Il y a une multitude de langages, testez jusqu’à ce que vous l’appréciez !
Quel message as-tu pour les filles/femmes qui aspirent à rejoindre la tech malgré les stéréotypes ?
A l’école, on m’a dit que je ne pouvais pas faire des études d’ingénieure à cause de ma surdité. Pour les profs, avant d’être une femme, j’étais mon handicap et les personnes handicapées ne peuvent pas faire des études.
C’était certes difficile, mais j’ai réussi ! Les personnes handicapées peuvent faire des études et rejoindre la tech. Si vous êtes une femme et si vous êtes aussi concernée par le handicap, vous êtes capables ! Il y a des aménagements à mettre en place si besoin pour pouvoir suivre les cours et c’est possible !

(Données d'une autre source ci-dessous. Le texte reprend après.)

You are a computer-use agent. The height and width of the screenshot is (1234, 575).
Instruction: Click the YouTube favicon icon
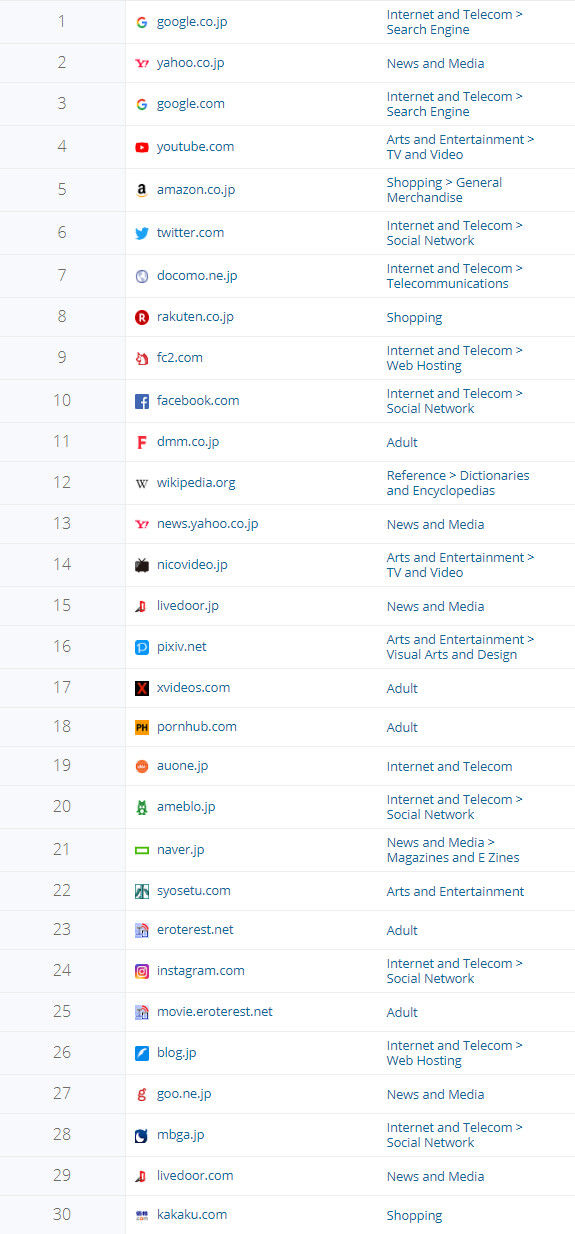tap(142, 147)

On manque cruellement de femmes dans la tech, on manque également des personnes handicapées dans la tech et aussi d’autres personnes issues d’autres minorités. La tech doit être diversifiée.
Comment perçois-tu l’évolution de la diversité des genres dans la tech ?

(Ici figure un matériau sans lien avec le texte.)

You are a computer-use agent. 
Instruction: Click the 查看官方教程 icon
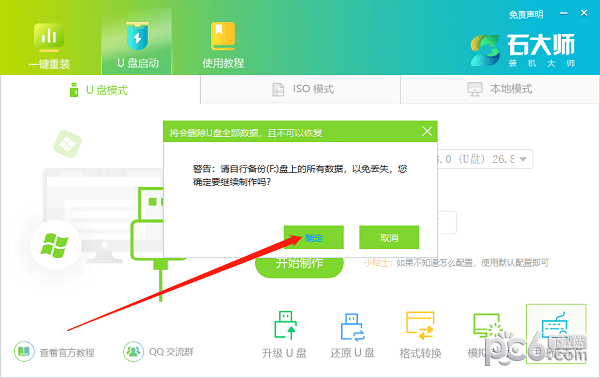[x=24, y=351]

Ça avance. Doucement mais sûrement. On a besoin d’un large panel de diversité pour que la population soit représentative dans la tech. Après tout, 50% de la population sont des femmes. Il est inconcevable de construire l’avenir de la tech sans les femmes.
Même chose pour le handicap. Selon World Health Organisation, 16% de la population mondiale est concernée par le handicap. Si nous créons des produits qui ont pour but d’améliorer le quotidien des personnes handicapées, ça n’a pas de sens de les créer sans elles. Il nous faut aussi des personnes handicapées dans la tech.
Si nous ne le faisons pas, cela va engendrer des inégalités. C’est déjà le cas avec l’intelligence artificielle qui se trouve biaisée parce qu’elle n’a pas suffisamment d’échantillons représentatifs.
Comment encourages-tu les étudiantes / femmes en reconversion dans la tech ?
J’encourage les étudiantes et les femmes en reconversion professionnelle à entrer dans la tech. C’est un secteur très riche et évolutif. Il y a de la place pour tout le monde y compris pour les femmes.
Certes, c’est encore un secteur assez machiste mais si les femmes sont de plus en plus nombreuses dans la tech, la diversité deviendra normale et les femmes seront plus acceptées.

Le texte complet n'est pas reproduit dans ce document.